┌─ STUDY MATERIAL
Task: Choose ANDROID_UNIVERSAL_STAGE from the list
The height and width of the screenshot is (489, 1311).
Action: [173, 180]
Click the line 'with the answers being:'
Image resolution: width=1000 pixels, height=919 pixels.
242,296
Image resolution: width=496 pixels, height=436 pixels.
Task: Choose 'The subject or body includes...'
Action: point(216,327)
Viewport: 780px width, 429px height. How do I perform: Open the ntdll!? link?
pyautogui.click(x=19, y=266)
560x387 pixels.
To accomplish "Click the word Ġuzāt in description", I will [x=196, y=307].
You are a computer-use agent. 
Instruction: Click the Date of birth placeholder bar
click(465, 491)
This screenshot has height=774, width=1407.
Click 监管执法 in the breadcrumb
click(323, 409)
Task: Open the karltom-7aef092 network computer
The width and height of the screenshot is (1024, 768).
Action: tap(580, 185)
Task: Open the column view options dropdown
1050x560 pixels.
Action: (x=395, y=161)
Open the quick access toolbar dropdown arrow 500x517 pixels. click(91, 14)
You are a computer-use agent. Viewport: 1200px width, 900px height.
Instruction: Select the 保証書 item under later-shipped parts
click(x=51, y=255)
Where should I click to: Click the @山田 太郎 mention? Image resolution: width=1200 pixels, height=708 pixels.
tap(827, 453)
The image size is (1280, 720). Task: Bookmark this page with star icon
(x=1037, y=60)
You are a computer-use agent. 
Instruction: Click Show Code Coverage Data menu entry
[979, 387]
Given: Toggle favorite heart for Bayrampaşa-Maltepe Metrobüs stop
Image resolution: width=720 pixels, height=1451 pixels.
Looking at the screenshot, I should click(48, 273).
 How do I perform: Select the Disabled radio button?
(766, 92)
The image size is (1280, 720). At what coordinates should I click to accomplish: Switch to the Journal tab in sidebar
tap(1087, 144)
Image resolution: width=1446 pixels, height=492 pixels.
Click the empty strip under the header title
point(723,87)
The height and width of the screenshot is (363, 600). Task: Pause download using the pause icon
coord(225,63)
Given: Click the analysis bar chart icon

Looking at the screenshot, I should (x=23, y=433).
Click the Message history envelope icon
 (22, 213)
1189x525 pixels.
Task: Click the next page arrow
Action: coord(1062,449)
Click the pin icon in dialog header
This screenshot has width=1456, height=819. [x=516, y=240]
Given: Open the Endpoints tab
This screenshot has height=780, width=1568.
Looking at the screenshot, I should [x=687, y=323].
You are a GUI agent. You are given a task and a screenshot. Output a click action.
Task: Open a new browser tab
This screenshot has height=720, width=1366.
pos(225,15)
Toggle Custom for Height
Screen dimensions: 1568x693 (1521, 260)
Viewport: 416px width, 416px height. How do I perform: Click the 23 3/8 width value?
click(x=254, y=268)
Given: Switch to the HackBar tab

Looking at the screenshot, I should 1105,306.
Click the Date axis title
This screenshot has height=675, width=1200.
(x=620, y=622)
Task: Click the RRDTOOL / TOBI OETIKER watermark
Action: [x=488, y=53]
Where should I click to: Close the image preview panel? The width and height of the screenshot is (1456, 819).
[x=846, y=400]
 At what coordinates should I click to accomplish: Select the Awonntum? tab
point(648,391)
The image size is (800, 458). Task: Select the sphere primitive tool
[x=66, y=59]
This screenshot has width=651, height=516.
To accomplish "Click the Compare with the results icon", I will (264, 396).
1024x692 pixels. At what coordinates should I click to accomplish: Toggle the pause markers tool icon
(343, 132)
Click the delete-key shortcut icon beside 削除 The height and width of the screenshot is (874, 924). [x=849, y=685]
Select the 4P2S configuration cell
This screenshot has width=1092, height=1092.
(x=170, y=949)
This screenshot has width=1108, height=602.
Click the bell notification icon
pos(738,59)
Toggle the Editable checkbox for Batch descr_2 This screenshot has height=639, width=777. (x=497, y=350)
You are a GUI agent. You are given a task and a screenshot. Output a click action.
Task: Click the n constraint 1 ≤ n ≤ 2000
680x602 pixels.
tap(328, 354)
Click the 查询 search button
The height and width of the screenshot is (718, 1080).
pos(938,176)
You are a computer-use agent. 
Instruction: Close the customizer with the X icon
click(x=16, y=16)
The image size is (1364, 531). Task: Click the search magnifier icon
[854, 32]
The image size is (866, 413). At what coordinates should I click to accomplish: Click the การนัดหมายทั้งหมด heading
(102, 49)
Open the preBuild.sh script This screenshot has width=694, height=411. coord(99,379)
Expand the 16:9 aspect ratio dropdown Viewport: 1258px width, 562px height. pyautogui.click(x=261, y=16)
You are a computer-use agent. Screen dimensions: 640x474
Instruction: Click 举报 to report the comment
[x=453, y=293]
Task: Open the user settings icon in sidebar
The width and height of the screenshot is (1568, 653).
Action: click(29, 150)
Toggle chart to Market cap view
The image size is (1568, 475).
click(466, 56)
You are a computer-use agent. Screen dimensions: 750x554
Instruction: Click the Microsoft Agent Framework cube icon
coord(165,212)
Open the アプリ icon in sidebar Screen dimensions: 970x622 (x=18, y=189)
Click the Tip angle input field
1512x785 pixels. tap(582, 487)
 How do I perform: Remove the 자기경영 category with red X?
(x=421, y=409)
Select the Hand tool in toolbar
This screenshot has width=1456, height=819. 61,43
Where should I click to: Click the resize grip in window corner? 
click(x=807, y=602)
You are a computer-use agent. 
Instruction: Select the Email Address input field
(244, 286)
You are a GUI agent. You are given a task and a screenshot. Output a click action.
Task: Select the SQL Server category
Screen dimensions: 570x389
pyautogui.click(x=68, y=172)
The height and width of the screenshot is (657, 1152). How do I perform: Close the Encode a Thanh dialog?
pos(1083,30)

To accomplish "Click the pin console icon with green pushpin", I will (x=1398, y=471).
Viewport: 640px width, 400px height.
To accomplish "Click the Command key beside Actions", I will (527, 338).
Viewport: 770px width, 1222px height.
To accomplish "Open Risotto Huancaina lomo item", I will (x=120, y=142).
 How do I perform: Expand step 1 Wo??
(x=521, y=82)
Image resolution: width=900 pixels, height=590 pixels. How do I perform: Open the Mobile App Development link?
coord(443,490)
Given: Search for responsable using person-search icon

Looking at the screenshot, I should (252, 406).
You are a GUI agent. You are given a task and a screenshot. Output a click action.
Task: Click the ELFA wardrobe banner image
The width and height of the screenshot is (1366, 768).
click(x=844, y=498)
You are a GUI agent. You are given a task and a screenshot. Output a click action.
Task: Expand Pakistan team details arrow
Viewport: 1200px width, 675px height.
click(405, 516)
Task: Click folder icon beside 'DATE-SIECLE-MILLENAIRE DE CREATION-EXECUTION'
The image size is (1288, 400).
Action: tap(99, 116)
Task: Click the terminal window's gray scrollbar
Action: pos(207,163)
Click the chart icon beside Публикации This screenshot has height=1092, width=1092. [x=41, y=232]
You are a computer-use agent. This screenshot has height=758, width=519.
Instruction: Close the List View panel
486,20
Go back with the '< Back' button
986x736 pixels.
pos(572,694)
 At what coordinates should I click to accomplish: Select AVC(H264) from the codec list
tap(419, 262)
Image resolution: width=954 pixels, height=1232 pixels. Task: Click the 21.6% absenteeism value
└─
▶ TASK DESCRIPTION
Check each line above for the string "dropdown" and copy those that have it.

▶ SOLUTION FOR THIS PROBLEM
Task: Open the column view options dropdown
Open the quick access toolbar dropdown arrow 500x517 pixels. click(91, 14)
Expand the 16:9 aspect ratio dropdown Viewport: 1258px width, 562px height. pyautogui.click(x=261, y=16)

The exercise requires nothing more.